Task statement:
Write out every record below exactly as it stands, leaving the pictures out.

Given data:
__________________________________________________
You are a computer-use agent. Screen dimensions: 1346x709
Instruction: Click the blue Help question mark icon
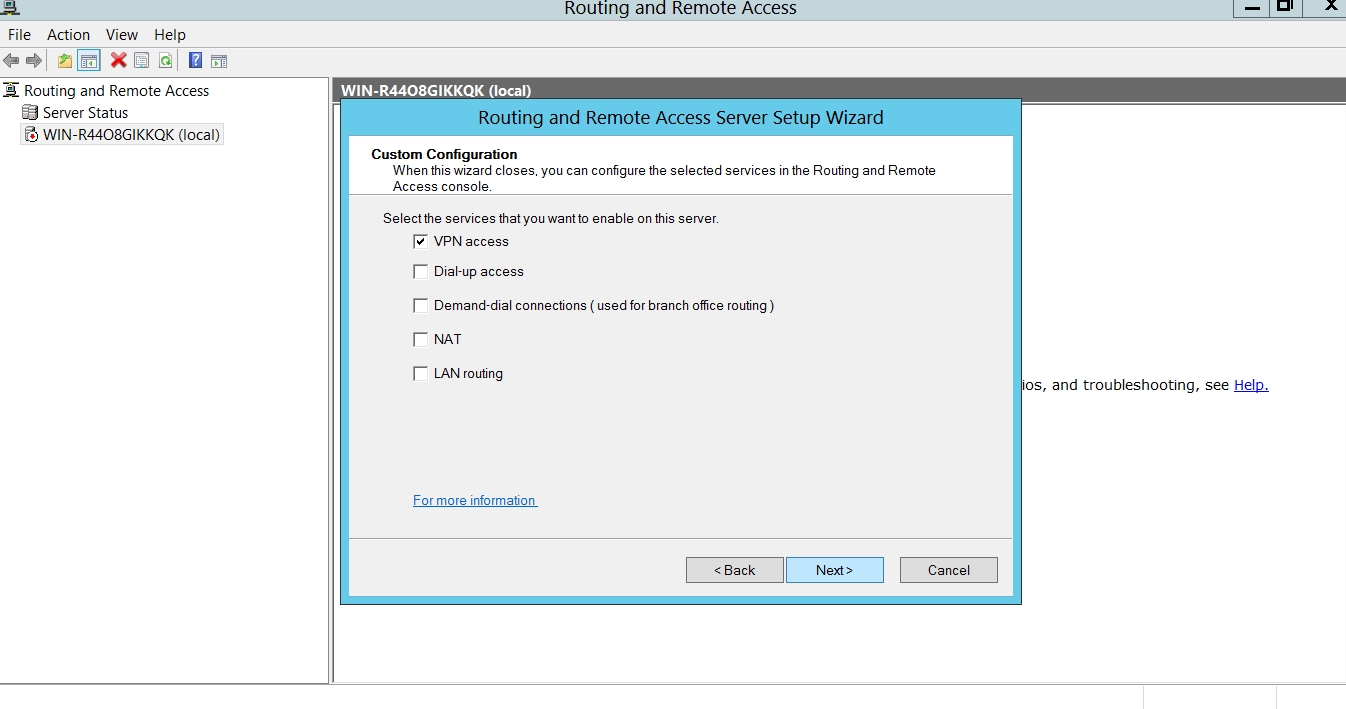tap(195, 61)
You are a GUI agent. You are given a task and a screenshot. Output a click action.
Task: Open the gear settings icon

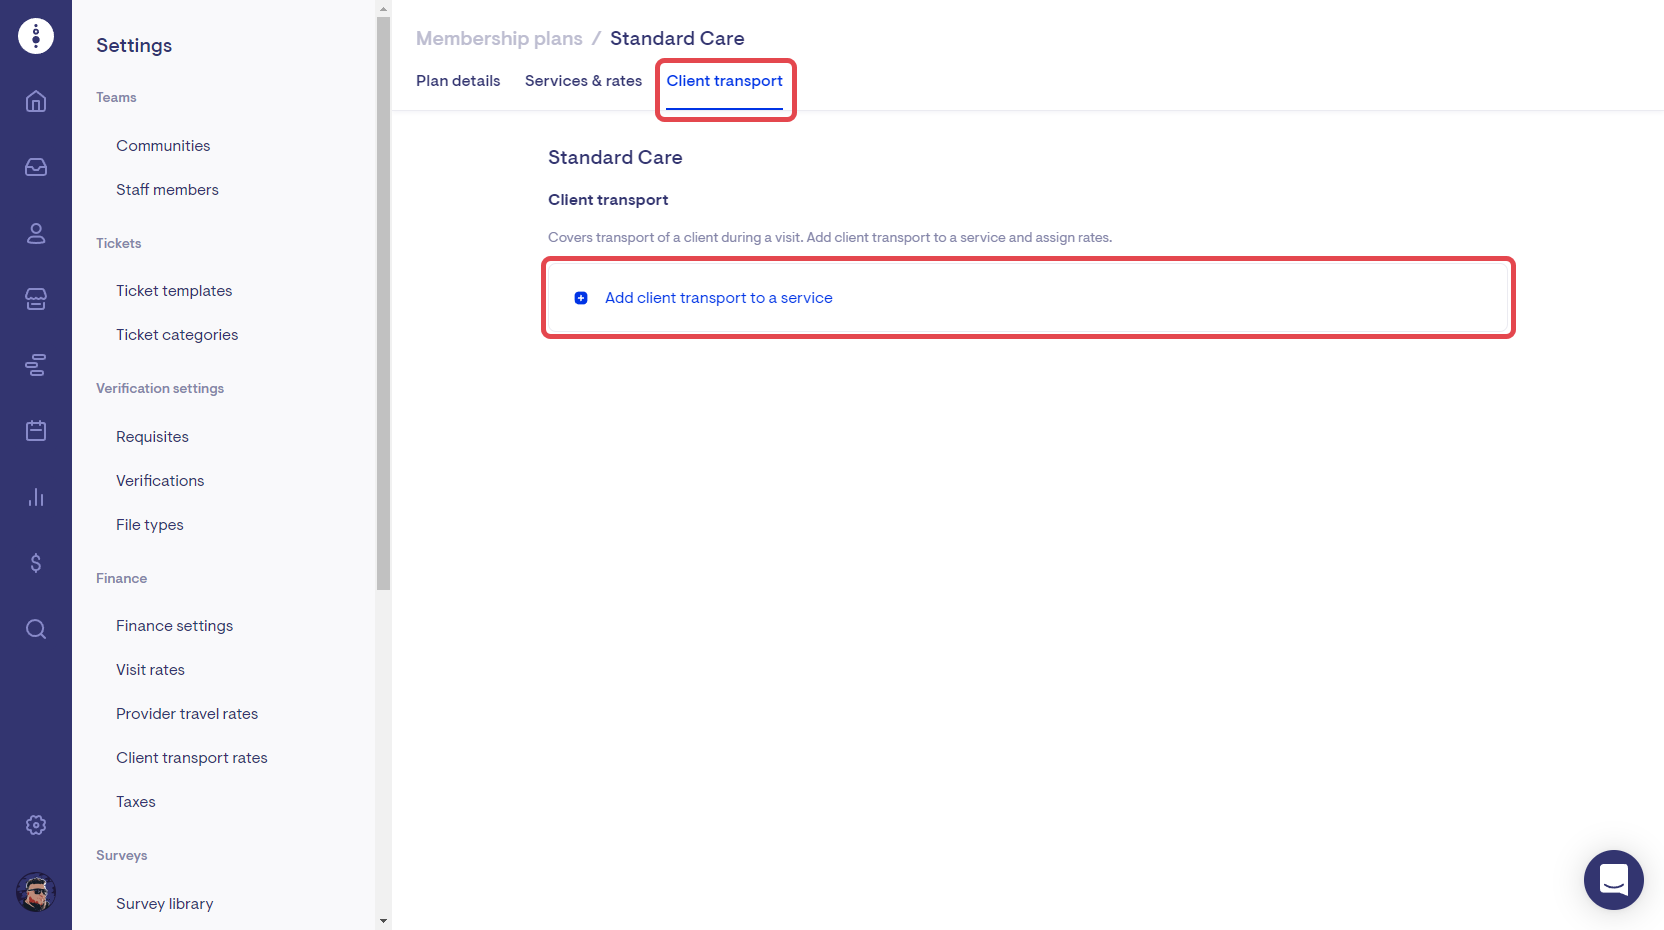(x=36, y=825)
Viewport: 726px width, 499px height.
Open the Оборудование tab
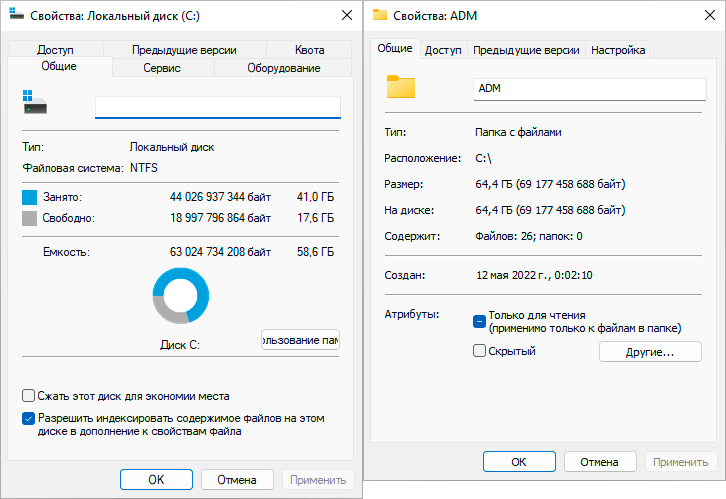coord(282,68)
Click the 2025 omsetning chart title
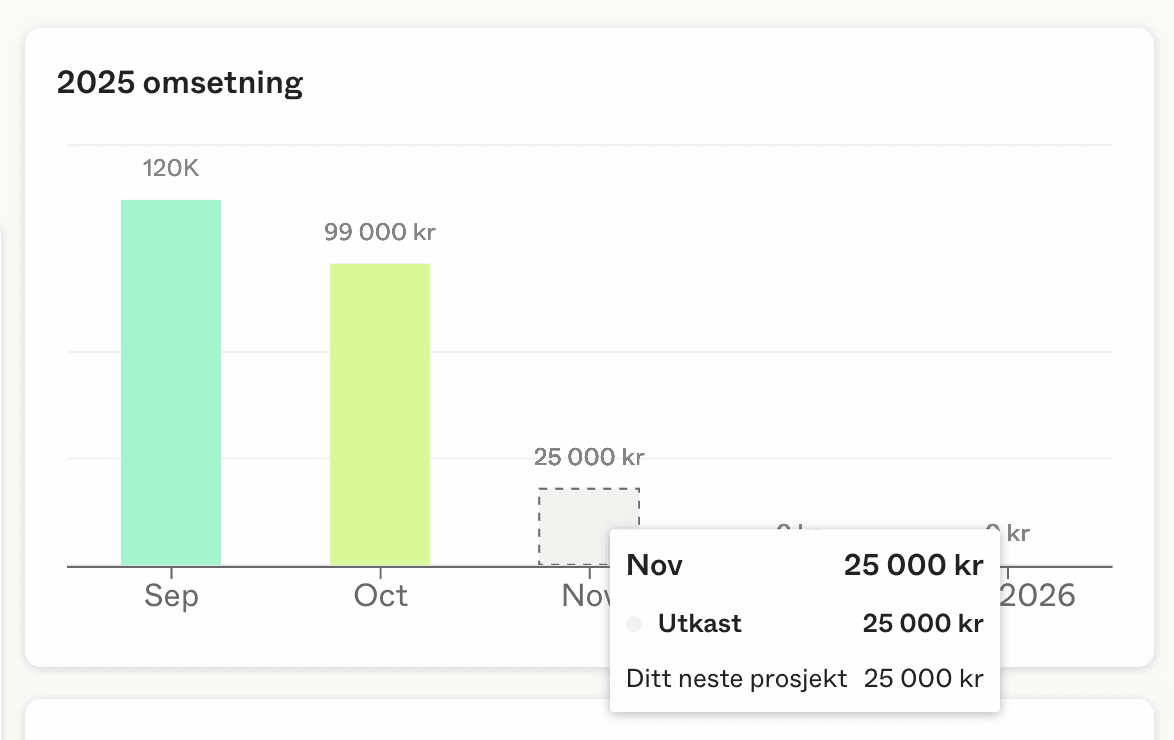Screen dimensions: 1174x740 click(180, 83)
__________________________________________________
Result of the exercise:
You are a computer-use agent. Screen dimensions: 1346x709
Instruction: Click the blue Help question mark icon
tap(195, 61)
You are a GUI agent. You are given a task and a screenshot. Output a click action.
Task: Open the gear settings icon

(x=36, y=825)
Viewport: 726px width, 499px height.
Open the Оборудование tab
coord(282,68)
Click the 2025 omsetning chart title
Screen dimensions: 1174x740 click(180, 83)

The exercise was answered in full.